Choosing a Stone Countertop for Your Bathroom
Stone countertops in bathrooms are a natural choice. They have an organic beauty and they're very durable because (if you'll pardon the pun) they're hard as a rock. But the advantages don't stop there: Stone is heat resistant, easy to maintain (if properly sealed) and available in a wide range of colors and textures. However, that's not to say it's without its downsides. Natural stone can stain and it is expensive, too. Plus, if you use an oversize piece, you may need extra support under the floor.
Only you can weigh the pros and cons for your particular bathroom project, but here are some of the most popular options in stone countertops and what they have to offer:
Highly polished marble gives a bathroom an instant air of elegance. It comes in a virtual rainbow of colors, running the gamut from nearly pure white (marble, by its very nature, has obvious veining) to pale pinks and blues to dramatic blacks and browns. It is, however, one of the most expensive types of stone and susceptible to stains, perhaps more so than any of its counterparts. The good news, though, is that you can take preventative measures; staining need not be a problem if the stone is treated with a penetrating silicone sealer that is maintained regularly.
For more informal interiors, limestone often proves to be a good choice. This sandy stone, readily available, often captures fossilized plant and animal life, giving it a certain primitive appeal. Unlike marble, limestone is most often honed to a matte finish. But the very fact that it is so absorbent makes proper cleaning and maintaining an imperative. On the other hand, limestone is very much like marble in that it comes in a wide variety of colors. In its purest form, it is white or cream-colored, but specific minerals can cause diverse coloration. Iron, for example, will typically cause limestone to take on a red or yellow appearance while carbon tends to turn it gray or black.
Due to its compression while being formed upon beds of clay, slate naturally splits into broad, thin layers - perfectly suitable for countertops. With its textured surface, this type of stone has an organic look that makes it another good choice for informal spaces. Most often available in solid gray, black or green, slate is much softer than granite but, nonetheless, extremely durable. And to protect your investment (slate, too, is expensive), it should be sealed and properly maintained to prevent staining.
Coarse-grained sandstone is precisely what its name implies - a sedimentary rock made up of sand masses created by moving water or by wind. The color of this particular stone is determined by the cementing material; iron oxides result in red or reddish-brown colors while other materials can cast white, yellow or grayish hues. Like all natural stones, too, this type needs to be sealed to prevent, or at least minimize, staining.
In terms of cost, granite is at the high end of the spectrum. But the rich look it provides is well worth it. This extremely hard rock, formed by volcanic activity, has a shimmering beauty that results from the crystals of quartz, mica and feldspar trapped within it. And its durability means that it will be yours to enjoy for years to come. It has the advantage of being bacteria-resistant and - with proper sealing - is highly stain-resistant, too. Plus, it's nearly impossible to scratch. Granite is available in a striking array of colors, and is the one natural stone that has a ready-made option; prefabricated granite is available at some home centers.

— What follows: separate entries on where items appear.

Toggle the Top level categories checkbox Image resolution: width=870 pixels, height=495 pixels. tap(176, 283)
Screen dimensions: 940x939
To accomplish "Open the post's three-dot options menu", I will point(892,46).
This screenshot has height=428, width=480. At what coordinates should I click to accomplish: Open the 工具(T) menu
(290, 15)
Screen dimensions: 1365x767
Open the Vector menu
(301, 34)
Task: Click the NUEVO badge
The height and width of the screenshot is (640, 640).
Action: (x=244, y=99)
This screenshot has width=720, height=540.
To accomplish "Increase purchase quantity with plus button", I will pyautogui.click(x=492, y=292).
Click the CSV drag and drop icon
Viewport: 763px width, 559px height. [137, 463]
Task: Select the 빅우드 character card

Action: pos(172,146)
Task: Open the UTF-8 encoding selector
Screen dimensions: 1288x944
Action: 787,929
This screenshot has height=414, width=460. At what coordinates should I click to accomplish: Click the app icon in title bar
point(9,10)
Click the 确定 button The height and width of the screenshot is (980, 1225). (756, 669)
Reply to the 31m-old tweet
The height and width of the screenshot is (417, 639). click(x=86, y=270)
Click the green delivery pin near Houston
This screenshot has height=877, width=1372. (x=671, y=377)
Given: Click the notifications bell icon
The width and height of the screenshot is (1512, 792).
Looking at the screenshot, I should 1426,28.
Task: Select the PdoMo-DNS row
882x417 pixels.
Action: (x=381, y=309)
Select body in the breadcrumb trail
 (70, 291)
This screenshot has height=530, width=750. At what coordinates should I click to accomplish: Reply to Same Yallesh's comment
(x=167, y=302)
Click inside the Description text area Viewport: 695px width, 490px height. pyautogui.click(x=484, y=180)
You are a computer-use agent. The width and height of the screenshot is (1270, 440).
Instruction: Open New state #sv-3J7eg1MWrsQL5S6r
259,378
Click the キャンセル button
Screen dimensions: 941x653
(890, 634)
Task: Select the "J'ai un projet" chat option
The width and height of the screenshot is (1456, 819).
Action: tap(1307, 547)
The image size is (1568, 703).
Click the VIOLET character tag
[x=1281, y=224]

You may remember seeing a soapstone top on your high school chemistry table, but now this natural stone is right at home in the bathroom, too. Typically gray in color, it's highly resistant to heat yet softer than most of its counterparts. Still, it's a very dense (non-porous) material, even more so than marble, slate, limestone or granite. That's good news, especially for bathroom applications, because it means that the surface will not stain; liquids simply can't penetrate it. Very little maintenance is required, too. All that's needed is an occasional coat of mineral oil; once applied, the stone will darken to a charcoal gray or even black.